LISTED RECORDS →

--------------------------------------------------

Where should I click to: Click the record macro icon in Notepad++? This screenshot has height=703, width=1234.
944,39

--------------------------------------------------

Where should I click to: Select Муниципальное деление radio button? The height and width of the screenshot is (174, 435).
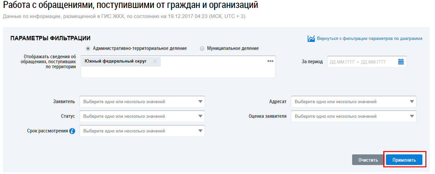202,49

--------------------------------------------------

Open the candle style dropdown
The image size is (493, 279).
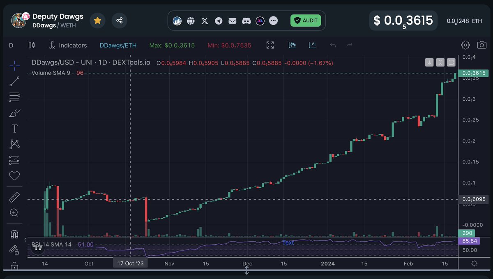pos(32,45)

--------------------------------------------------

INSTRUCTIONS TO FOLLOW → Count the lines in the records above that contain the string "screenshot", and reply with the number alone.

IN RESPONSE → 2